Passage shown:

********

It’s so weird in that it’s almost exactly like dating. First we meet for coffee/tea, then if that goes well, we schedule lunch or a hike or other outing. On one of my “friend dates” I met one of my new friends at the botanical garden. We both loved the butterfly enclosure.

We wondered about the caps on top of the cactus.

I’m guessing it’s to help prevent frost damage. We do get occasional freezing temperatures at night in the middle of the winter here.

At some point my two new Bumble friends and I realized that the three of us had independently met each other. We were like, wait, I think I just met her too! It seemed like a big coincidence, but the reality is, there’s probably not all that many women in their 50’s looking for friends on Bumble at any given time and location.

So the three of us, Peggy and Amy and I, planned a hike together! And I invited Dawn, my-sister-in-law, who lives here in Tucson in the winter time. I don’t think Dawn knows that I met these “new friends” of mine on Bumble. Well, now she does, right Dawn? 😊

I was all excited about the hike we planned for the four of us. But half an hour before it was time to leave, I was talking to Laura on the phone and I looked down and realized something was wrong with my dog!

********

Data under study:

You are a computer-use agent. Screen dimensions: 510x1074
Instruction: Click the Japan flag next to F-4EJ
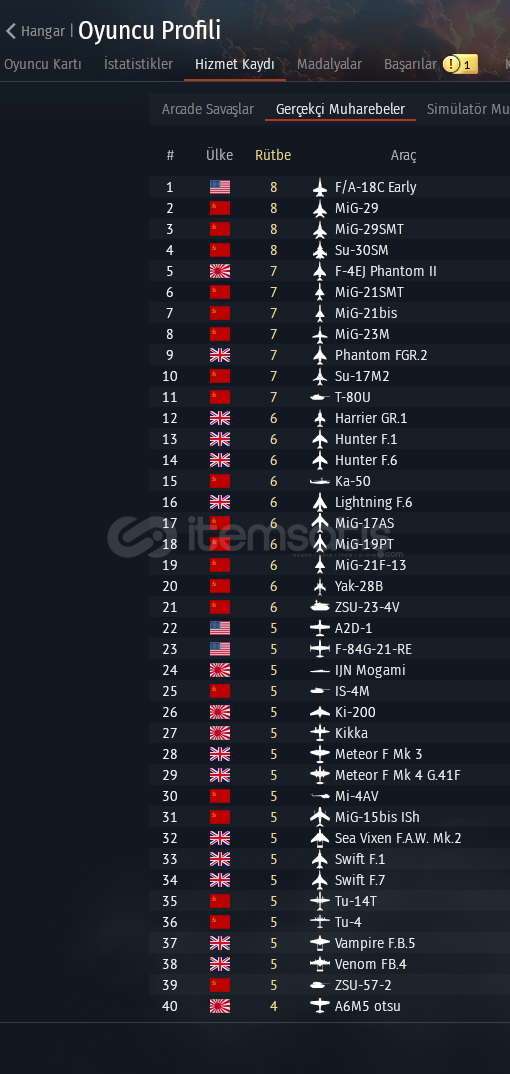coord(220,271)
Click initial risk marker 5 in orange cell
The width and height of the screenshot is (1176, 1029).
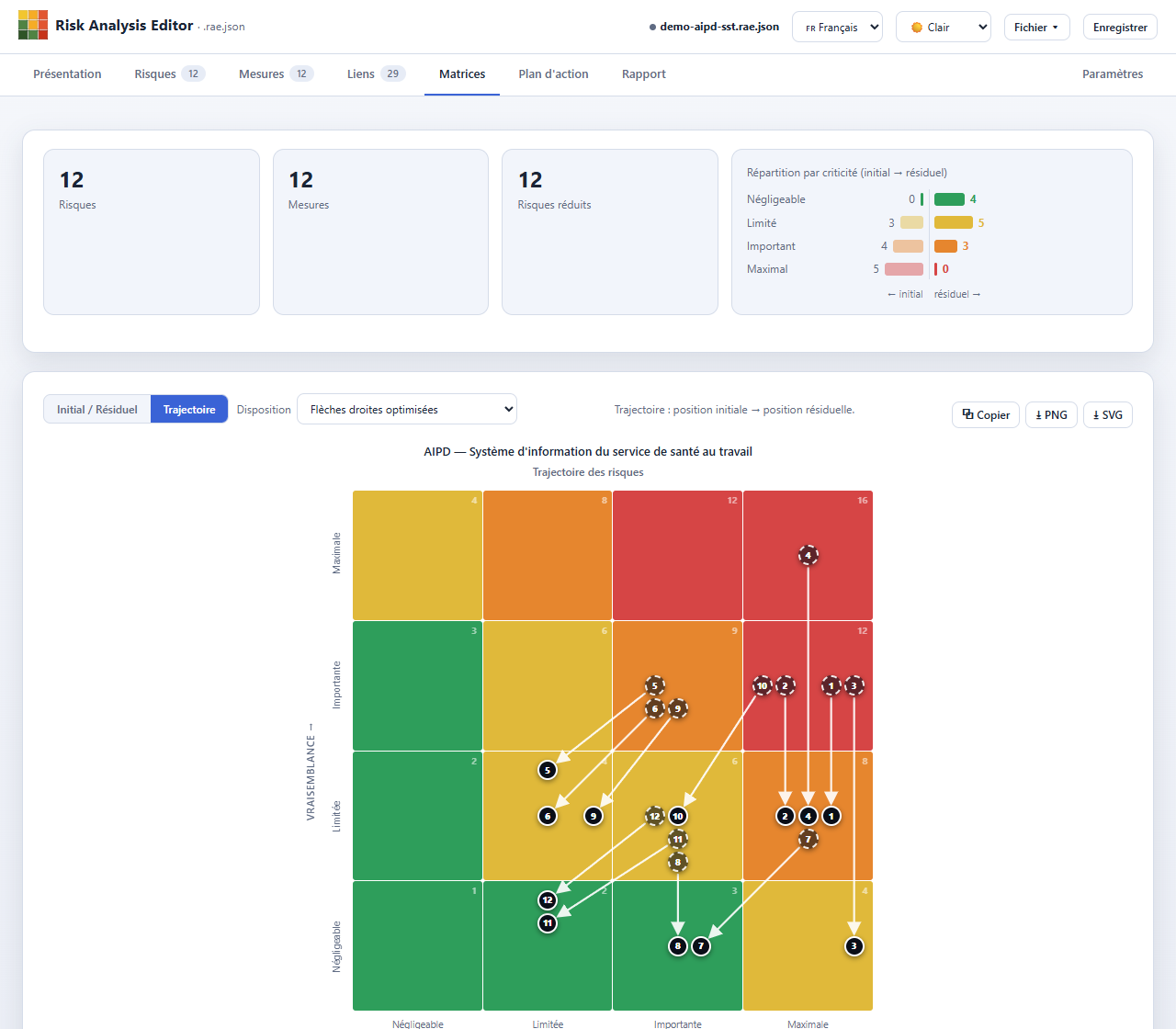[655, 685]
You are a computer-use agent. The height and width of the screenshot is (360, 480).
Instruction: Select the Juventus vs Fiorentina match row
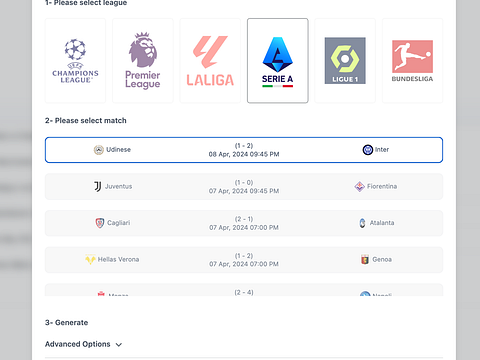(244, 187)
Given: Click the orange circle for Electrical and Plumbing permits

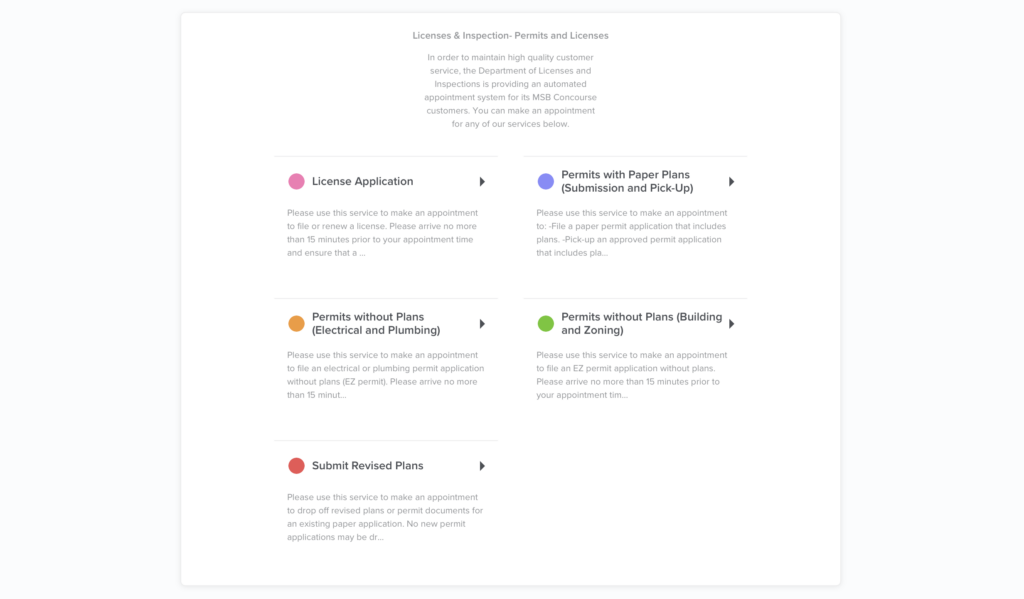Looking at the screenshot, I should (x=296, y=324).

********

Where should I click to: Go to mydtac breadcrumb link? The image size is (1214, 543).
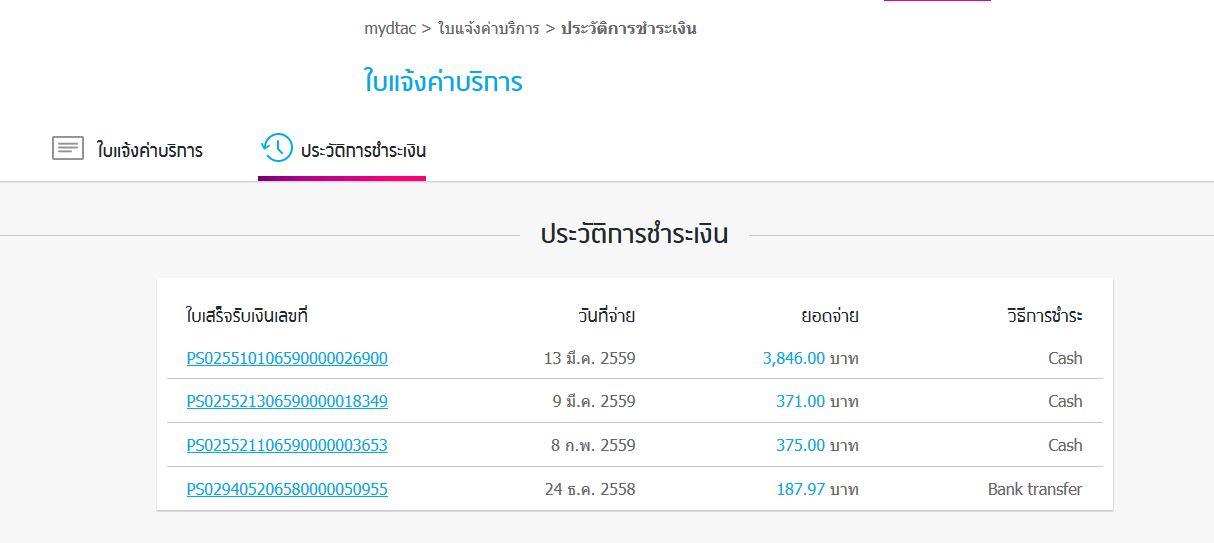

********

Required action A:
In the post about making friends on Bumble, rewrite the section starting with "We wondered about" and going on through "time and location.", swapping "cactus" for "saguaro".
Required action B:
In the post about making friends on Bumble, what did the writer and a new friend both love at the botanical garden?

Exercise response A:
We wondered about the caps on top of the saguaro.

I’m guessing it’s to help prevent frost damage. We do get occasional freezing temperatures at night in the middle of the winter here.

At some point my two new Bumble friends and I realized that the three of us had independently met each other. We were like, wait, I think I just met her too! It seemed like a big coincidence, but the reality is, there’s probably not all that many women in their 50’s looking for friends on Bumble at any given time and location.

Exercise response B:
The butterfly enclosure.